Contributions of authors
Content expertise:
Dr Hannah Kuper, Director of the International Centre for Evidence in Disability, a research group at LSHTM that works to expand the research and teaching activities of LSHTM in the field of global disability. Her main research interest is disability in low and middle income countries, with a particular focus on assessment of the prevalence of disability and impairments, including in children, and development of new methods in undertaking these surveys (e.g., use of mobile technologies), investigation of the health and rehabilitation needs of people with disabilities, and how these can be met in low resources settings and research on the relationship between poverty and disability, and the potential role of social protection in breaking this cycle. She has an undergraduate degree from Oxford University in Human Sciences and a doctorate from Harvard University in epidemiology. She has worked at LSHTM since 2002.
Systematic review method expertise
All authors are experienced systematic reviewers, which means they are proficient in carrying out the various processes in an EGM, such as eligibility screening, quality assessment and coding.
EGM methods expertise:
All team members have previous experience in systematic review methodology, including search, data collection, statistical analysis, theory-based synthesis, which mean they are proficient in carrying out the various processes in an EGM, such as search, eligibility screening, quality assessment and coding.
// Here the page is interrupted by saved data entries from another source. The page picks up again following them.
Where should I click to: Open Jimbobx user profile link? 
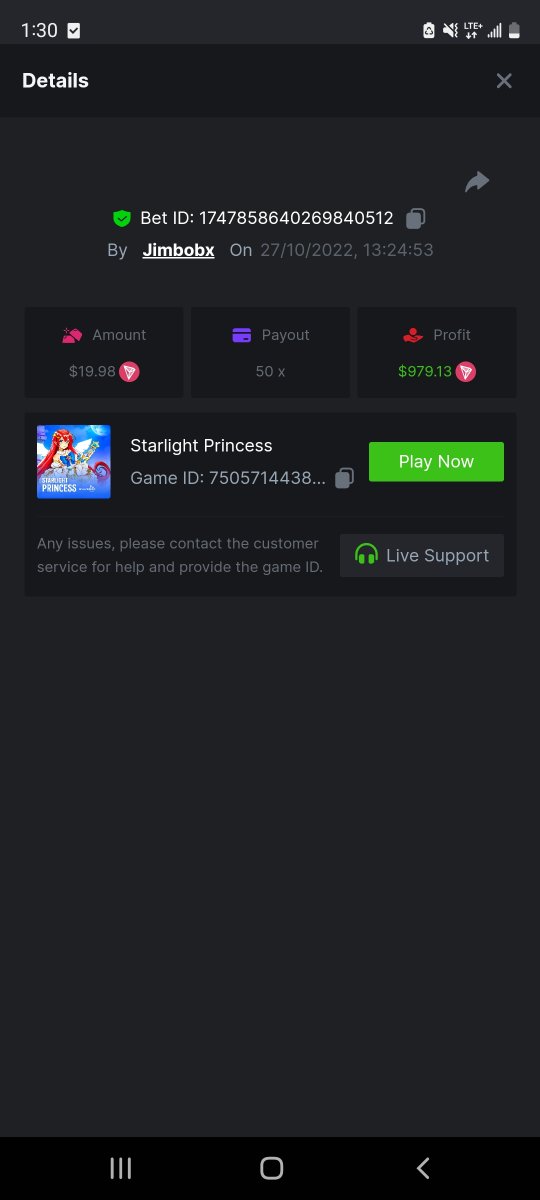[x=178, y=250]
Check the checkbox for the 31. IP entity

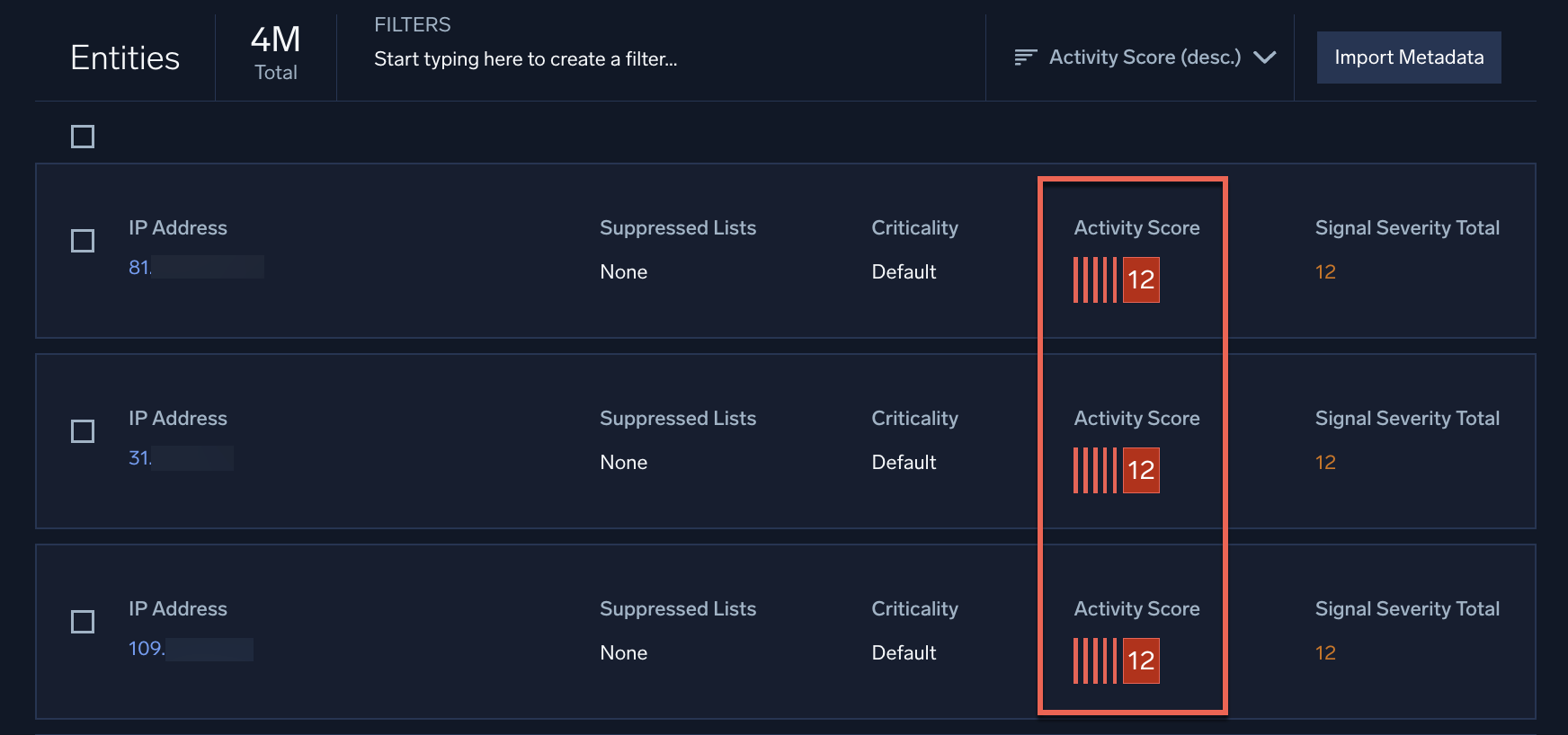point(82,431)
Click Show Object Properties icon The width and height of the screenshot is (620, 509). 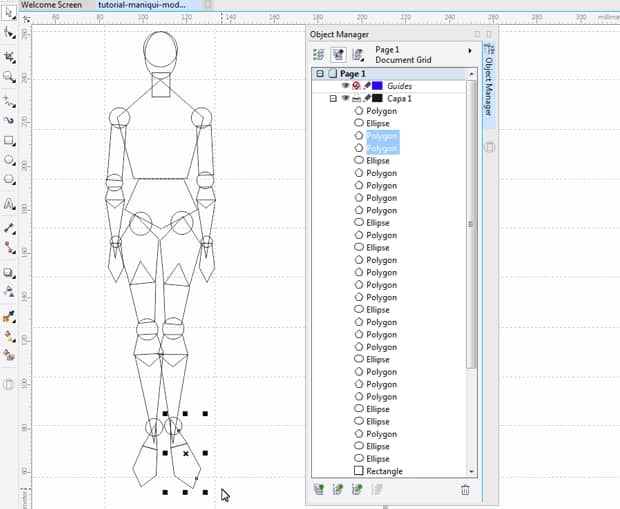[319, 51]
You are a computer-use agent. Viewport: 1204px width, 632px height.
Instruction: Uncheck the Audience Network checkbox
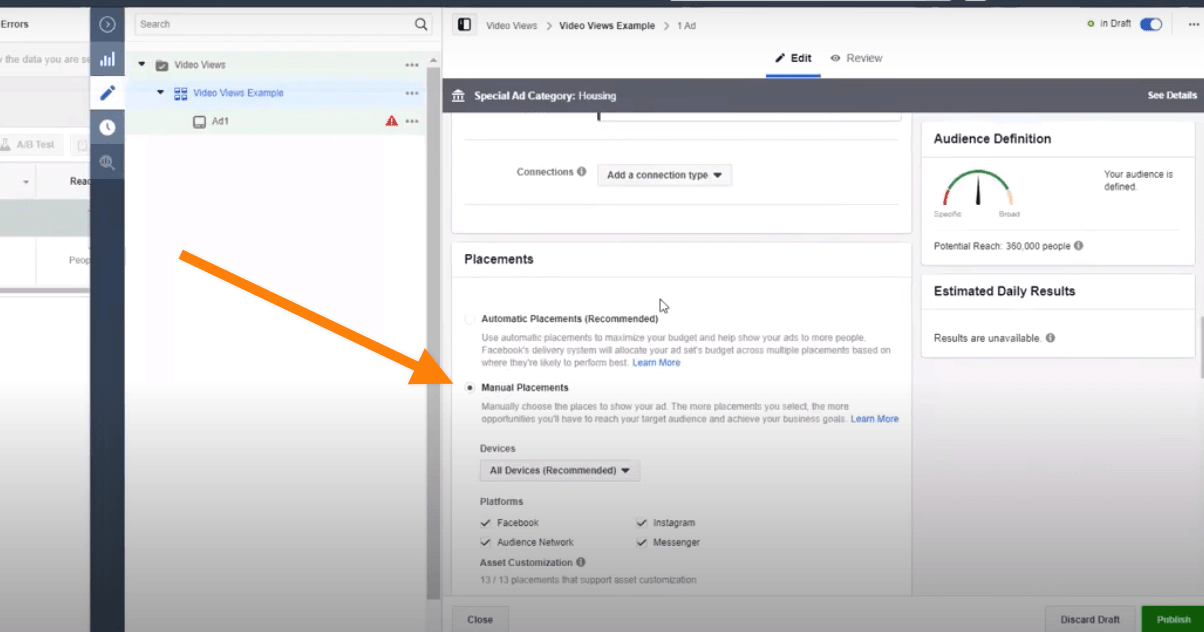(x=486, y=543)
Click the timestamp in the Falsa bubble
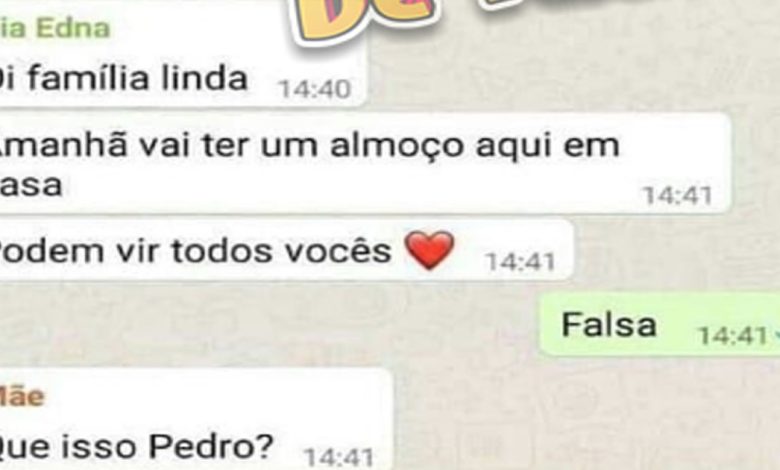Viewport: 780px width, 470px height. (x=733, y=336)
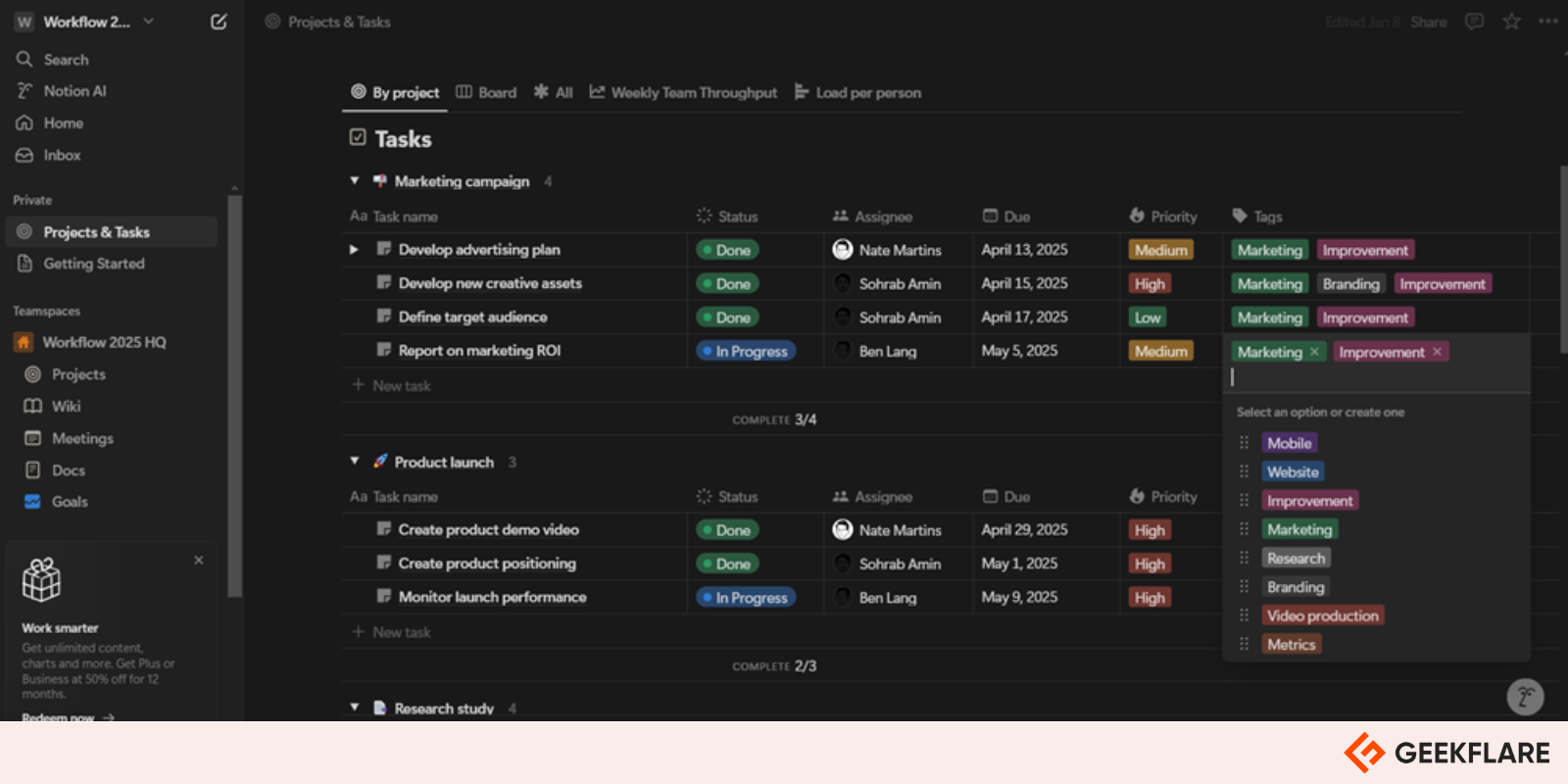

Information retrieval expertise:
All authors have previous experience in developing search strategies.
Footnotes
ACKNOWLEDGEMENTS
We would like to acknowledge UK Department of International Development (DFID) under its support for the Centre for Excellence for Development Impact and Learning (CEDIL and PENDA grant from DFID for the support.
CONFLICT OF INTEREST
No conflict of interests.
PLANS FOR UPDATING THE EGM
Provided the availability of funding the EGM will be updated annually by lead author or co-authors.
DIFFERENCES BETWEEN PROTOCOL AND MAP
None.
SOURCES OF SUPPORT
This EGM is supported by the UK Department of International Development (DFID) under its support for the Centre for Excellence for Development Impact and Learning (CEDIL). Dr Hannah Kuper is supported by the PENDA grant from DFID.